Baca berita tanpa iklan. Gabung Kompas.com+

Lantang Tolak Penikahan Usia Anak: Berikan Ijazah, Jangan Buku Nikah

Kompas.com - 25/07/2019, 06:32 WIB
Rachmawati

Editor

KOMPAS.com - Pernikahan di bawah umur merenggut cita-cita dan nyawa anak pertama Darma, 15 tahun lalu. Pengalaman Darma itulah yang ingin dihindari Tuti, bukan nama sebenarnya, sehingga ia dengan lantang menolak dinikahkan orangtuanya kala ia masih tergolong anak-anak.

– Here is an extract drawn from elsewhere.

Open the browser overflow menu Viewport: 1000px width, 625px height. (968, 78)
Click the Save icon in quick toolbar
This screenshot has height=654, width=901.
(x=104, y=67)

Di sisi lain, Ana, gadis 17 tahun yang identitas aslinya kami samarkan, baru saja melangsungkan pernikahan sebulan lalu gara-gara tidak tahan dengan gosip tetangga. Ia dituduh 'lari' dan bermalam dengan kekasihnya sampai membuat kedua pihak keluarga malu dan merasa perlu menikahkan Ana.

Cerita ketiganya adalah kisah-kisah dari penduduk desa di pulau-pulau kecil yang berada di Kabupaten Pangkajene dan Kepulauan, Sulawesi Selatan, khususnya di Pulau Kulambing dan Pulau Bangko-Bangkoang.

Meski tidak terletak di provinsi dengan prevalensi pernikahan usia anak tertinggi di Indonesia, praktik tersebut lumrah dan secara turun temurun terjadi di sana.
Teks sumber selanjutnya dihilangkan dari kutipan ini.